Problem details
All that is wanted is how many lines in the records below include the string "baib".

[Collected data entries]
▬▬▬▬▬▬

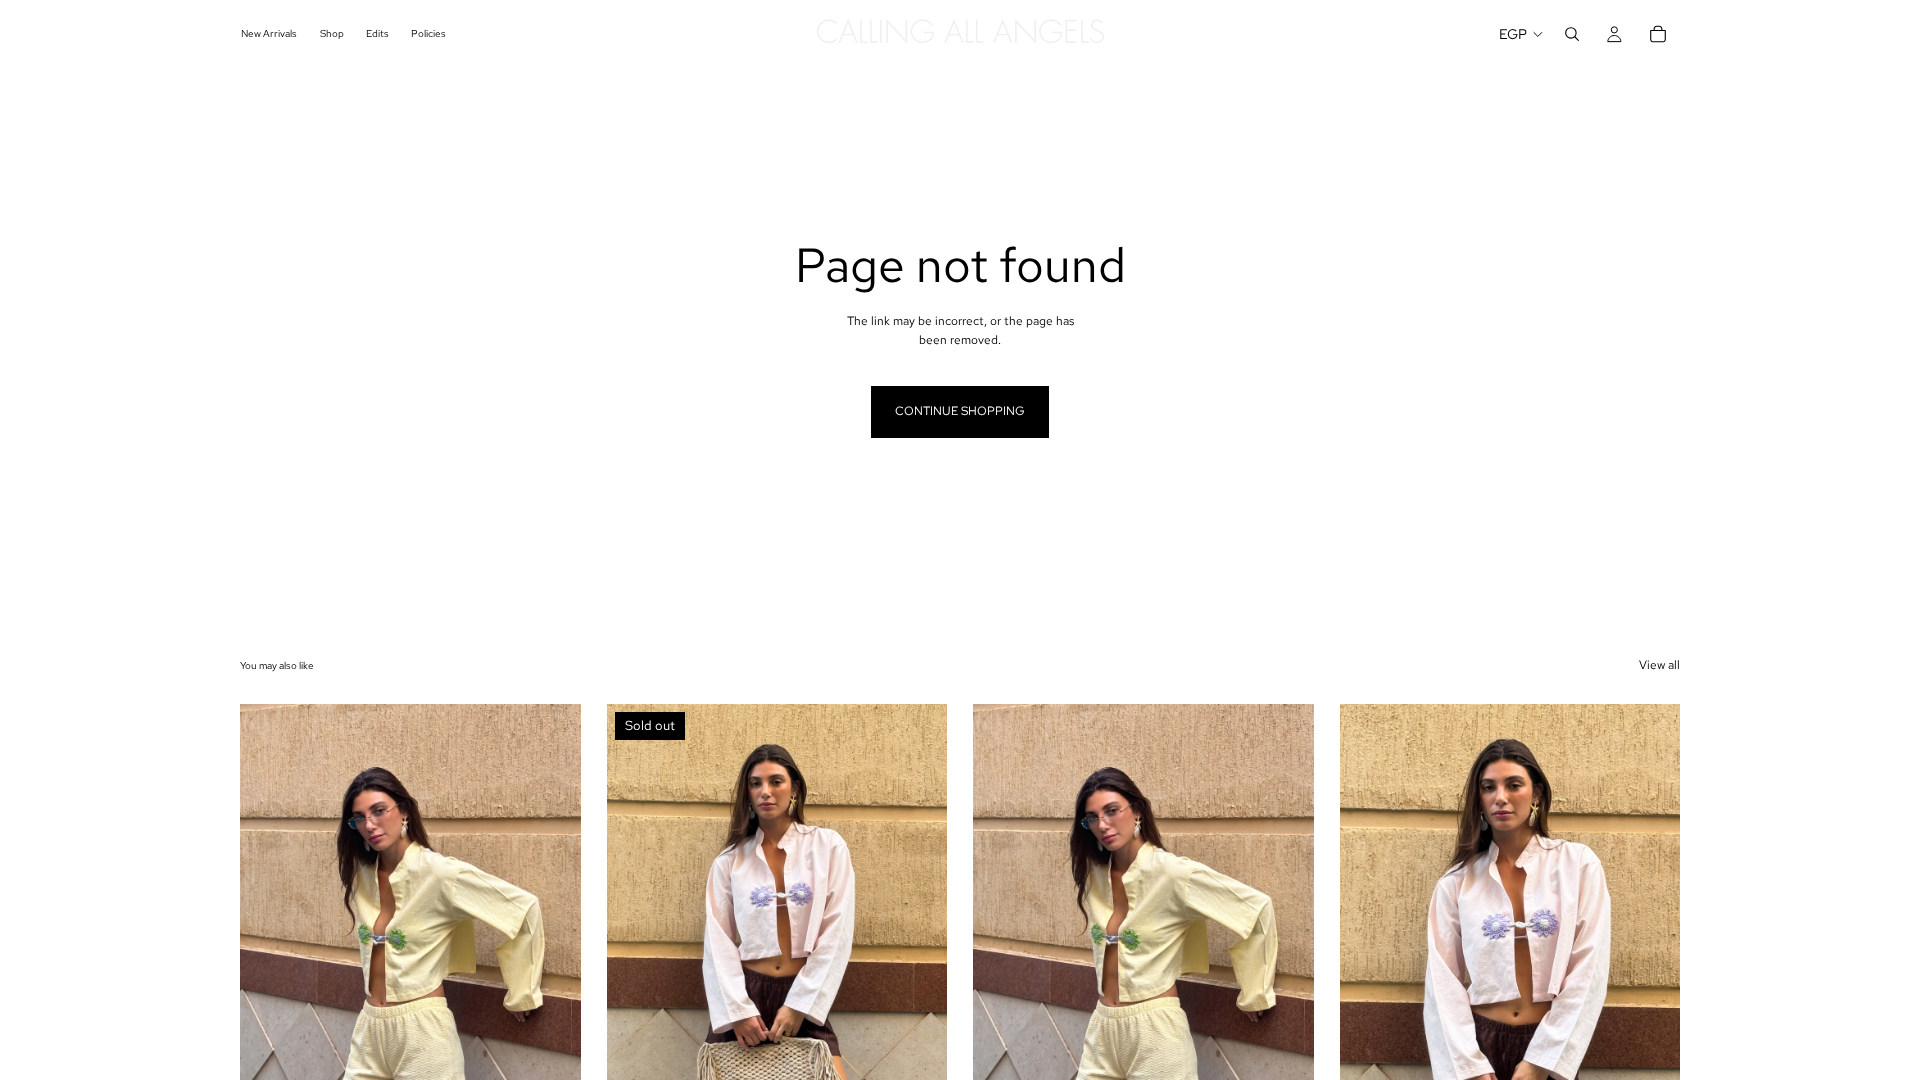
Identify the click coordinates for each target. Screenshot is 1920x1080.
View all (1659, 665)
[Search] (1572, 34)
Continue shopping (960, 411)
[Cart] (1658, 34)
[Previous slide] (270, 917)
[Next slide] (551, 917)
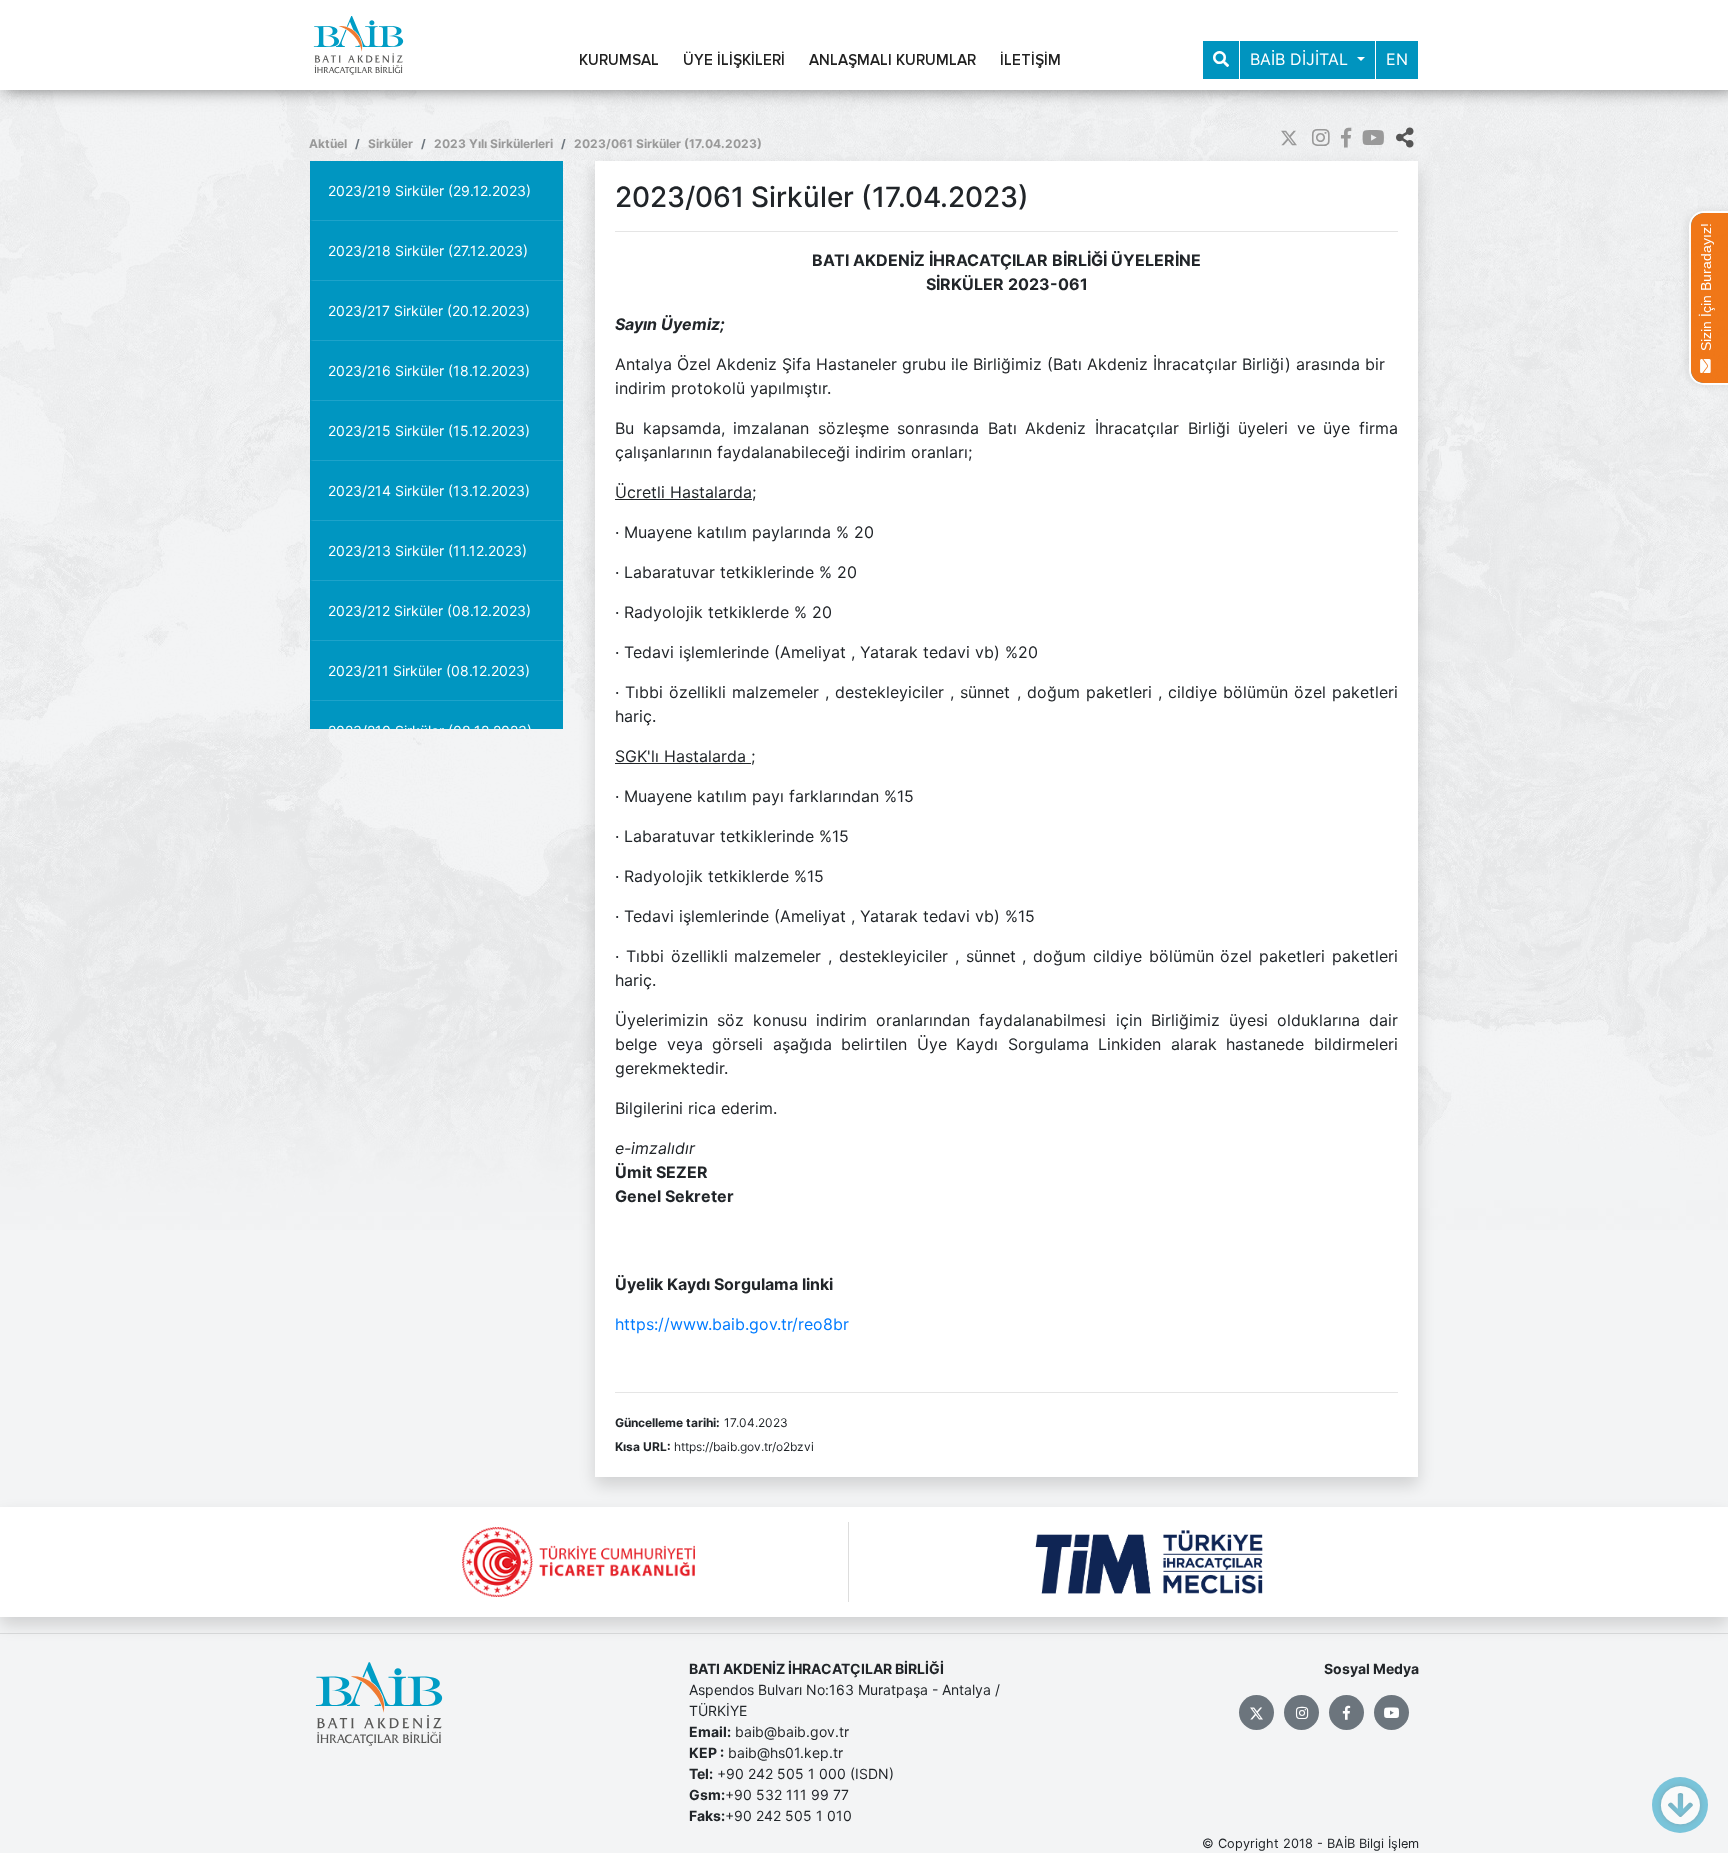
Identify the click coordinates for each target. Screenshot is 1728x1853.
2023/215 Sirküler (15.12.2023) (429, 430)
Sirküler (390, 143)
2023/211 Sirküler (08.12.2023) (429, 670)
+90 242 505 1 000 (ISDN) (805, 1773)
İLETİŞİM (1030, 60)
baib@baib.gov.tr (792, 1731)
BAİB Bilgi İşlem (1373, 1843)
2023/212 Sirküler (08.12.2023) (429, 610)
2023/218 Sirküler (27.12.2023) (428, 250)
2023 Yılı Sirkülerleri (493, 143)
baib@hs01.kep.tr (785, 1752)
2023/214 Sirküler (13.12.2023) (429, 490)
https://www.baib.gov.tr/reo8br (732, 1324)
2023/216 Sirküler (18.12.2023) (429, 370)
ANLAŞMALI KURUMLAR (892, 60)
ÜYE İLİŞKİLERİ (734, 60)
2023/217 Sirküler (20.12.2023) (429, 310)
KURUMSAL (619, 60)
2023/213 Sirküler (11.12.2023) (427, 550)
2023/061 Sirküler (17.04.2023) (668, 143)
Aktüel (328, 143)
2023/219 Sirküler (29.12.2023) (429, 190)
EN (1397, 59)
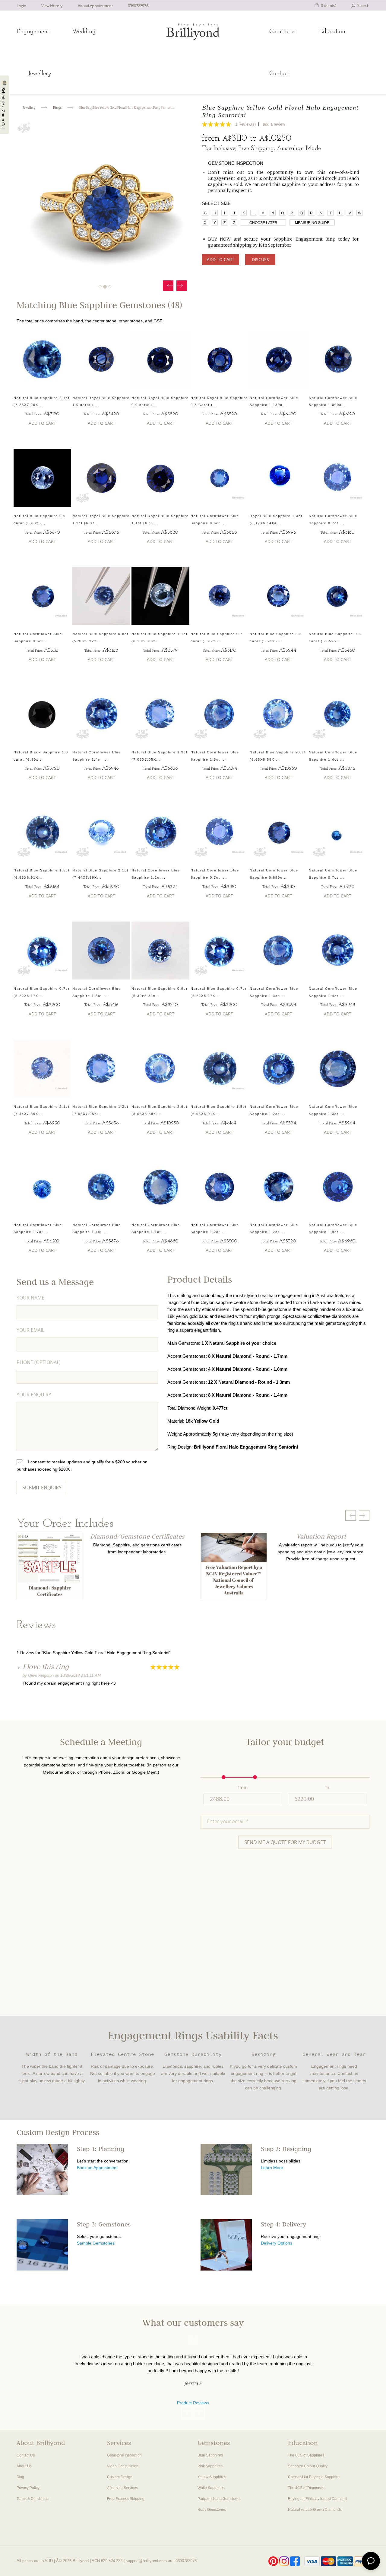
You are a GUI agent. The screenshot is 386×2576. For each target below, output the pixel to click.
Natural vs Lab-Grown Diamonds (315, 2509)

▬▬▬▬▬▬

Your solution
3